The whole world is watching as Bitcoin and the rest of the cryptocurrency market keep notching new record highs. The Internal Revenue Service (IRS) is watching, too. If you own cryptocurrency, like Bitcoin or Ethereum, you need to understand how it impacts your tax liability every time you buy it, sell it or mine it.
What Is Cryptocurrency?
A cryptocurrency is a decentralized, digital store of value and medium of exchange. It’s not a currency with any physical tokens, like dollar bills, and it lacks any centralized governmental oversight.

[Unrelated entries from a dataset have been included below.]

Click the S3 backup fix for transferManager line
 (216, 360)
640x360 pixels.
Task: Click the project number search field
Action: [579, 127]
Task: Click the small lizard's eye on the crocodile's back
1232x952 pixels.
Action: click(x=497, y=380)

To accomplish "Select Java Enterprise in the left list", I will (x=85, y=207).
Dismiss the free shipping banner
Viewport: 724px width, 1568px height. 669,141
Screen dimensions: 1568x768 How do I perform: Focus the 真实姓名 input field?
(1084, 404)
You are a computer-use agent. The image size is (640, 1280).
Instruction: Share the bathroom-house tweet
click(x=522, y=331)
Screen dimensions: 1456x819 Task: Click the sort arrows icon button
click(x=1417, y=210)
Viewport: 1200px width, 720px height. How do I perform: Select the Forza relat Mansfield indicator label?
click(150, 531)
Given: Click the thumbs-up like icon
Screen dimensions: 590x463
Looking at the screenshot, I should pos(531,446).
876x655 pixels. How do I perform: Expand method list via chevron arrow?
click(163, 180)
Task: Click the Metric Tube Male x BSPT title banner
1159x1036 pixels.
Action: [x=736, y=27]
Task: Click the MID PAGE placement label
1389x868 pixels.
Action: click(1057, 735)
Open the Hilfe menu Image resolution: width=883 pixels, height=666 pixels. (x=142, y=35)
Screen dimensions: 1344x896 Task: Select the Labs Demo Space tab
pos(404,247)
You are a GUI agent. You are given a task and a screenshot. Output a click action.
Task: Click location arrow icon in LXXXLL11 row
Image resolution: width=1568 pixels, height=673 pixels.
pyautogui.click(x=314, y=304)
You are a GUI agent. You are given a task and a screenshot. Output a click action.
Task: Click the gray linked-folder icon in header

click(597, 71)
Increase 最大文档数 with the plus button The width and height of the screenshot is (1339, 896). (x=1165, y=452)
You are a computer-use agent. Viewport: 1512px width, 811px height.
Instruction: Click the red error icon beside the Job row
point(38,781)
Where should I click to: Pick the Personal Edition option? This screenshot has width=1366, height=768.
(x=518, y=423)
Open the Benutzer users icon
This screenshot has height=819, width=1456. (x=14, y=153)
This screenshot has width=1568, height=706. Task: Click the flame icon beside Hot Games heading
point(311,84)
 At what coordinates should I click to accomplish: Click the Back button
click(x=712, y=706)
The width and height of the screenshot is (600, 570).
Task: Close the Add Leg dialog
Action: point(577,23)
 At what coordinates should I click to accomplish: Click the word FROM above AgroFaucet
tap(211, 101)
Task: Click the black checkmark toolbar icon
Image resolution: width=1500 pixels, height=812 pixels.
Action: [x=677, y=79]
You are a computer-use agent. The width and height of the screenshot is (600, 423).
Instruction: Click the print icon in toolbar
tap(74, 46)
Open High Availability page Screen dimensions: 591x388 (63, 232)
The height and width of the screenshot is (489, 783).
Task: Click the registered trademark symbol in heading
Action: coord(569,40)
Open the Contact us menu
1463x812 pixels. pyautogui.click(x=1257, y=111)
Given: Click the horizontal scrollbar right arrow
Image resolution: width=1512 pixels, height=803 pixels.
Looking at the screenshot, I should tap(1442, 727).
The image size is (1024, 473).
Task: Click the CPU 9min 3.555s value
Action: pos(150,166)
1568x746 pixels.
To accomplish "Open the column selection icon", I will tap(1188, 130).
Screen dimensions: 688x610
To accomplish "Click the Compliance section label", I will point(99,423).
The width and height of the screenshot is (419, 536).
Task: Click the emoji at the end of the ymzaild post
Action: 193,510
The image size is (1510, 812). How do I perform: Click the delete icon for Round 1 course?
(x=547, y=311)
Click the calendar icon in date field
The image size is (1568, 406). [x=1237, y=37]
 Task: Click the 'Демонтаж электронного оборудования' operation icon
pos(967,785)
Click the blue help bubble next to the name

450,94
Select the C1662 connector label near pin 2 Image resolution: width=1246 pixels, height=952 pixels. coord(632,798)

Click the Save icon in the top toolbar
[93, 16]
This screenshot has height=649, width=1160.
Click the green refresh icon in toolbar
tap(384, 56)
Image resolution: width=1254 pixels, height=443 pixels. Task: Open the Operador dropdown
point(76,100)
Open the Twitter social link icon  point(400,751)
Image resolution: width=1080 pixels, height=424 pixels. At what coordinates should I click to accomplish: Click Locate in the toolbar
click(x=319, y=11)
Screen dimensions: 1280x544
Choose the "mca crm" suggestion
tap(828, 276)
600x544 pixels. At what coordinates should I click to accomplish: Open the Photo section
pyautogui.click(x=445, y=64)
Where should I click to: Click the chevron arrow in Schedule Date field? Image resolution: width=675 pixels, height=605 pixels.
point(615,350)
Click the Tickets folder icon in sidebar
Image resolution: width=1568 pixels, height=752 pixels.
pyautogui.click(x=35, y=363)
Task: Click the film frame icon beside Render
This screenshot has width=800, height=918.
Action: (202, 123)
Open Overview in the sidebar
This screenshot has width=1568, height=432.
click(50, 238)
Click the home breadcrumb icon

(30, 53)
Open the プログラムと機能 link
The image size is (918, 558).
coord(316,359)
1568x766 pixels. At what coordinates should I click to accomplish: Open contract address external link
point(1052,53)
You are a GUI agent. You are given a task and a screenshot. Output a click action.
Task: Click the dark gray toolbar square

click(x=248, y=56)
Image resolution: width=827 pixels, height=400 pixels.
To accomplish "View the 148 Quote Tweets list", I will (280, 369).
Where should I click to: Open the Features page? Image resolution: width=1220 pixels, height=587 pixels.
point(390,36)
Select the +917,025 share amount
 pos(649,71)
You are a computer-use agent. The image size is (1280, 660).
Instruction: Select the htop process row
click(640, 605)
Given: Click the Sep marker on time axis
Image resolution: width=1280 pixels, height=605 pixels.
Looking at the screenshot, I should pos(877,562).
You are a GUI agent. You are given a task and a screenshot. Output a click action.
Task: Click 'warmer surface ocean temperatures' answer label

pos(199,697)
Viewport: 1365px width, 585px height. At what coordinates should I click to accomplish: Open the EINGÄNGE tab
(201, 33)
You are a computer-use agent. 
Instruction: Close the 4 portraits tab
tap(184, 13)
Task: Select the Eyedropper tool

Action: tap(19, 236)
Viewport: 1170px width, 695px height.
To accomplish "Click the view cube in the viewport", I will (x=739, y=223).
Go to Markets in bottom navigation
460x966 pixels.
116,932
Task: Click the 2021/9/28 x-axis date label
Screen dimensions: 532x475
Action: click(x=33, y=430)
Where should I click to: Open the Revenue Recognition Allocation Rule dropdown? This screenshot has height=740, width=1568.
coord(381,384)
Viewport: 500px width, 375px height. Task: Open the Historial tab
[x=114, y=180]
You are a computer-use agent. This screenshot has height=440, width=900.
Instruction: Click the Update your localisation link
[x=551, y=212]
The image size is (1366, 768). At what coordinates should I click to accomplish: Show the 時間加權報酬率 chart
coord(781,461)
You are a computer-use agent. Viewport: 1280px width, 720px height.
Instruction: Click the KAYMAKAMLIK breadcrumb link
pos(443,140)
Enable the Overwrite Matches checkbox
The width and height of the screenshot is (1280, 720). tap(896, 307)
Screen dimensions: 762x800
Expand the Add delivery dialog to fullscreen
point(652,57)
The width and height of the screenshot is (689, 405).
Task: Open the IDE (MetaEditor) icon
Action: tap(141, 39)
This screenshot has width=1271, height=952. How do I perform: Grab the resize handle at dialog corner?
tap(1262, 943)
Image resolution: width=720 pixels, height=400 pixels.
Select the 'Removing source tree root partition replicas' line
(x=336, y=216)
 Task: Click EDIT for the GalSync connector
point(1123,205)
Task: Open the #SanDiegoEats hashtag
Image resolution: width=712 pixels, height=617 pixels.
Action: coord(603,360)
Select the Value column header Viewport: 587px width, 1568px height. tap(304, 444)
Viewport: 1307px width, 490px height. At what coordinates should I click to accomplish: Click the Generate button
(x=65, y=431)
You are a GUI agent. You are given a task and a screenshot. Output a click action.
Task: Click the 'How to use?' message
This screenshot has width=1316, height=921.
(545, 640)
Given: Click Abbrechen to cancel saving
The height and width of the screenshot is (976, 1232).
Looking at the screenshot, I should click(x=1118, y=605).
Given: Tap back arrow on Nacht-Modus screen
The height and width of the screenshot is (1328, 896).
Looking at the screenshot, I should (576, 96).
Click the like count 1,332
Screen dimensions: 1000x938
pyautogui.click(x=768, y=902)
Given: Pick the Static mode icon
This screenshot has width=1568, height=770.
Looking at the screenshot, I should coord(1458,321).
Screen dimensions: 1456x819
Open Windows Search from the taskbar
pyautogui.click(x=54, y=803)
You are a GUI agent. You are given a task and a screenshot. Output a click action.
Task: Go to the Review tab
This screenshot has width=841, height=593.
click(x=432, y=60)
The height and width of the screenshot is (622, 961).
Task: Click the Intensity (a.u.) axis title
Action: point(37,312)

Instead, cryptocurrency relies on encrypted, distributed ledgers—so-called blockchain technology—to record and verify all transactions. Think of blockchain ledgers as a constantly updated checkbook that tracks every single transaction ever made in a given cryptocurrency.
Bitcoin was the first cryptocurrency, launched in 2009. Today there are thousands of others in circulation, including ethereum, bitcoin cash, litecoin, ripple and dogecoin.
How Is Cryptocurrency Taxed?
Crypto taxes are based on a 2014 IRS ruling that determined cryptocurrency should be treated as a capital asset (like stocks or bonds), rather than a currency (like dollars or euros). This decision has major ramifications for people who own crypto, as it opens them up to more complicated taxes.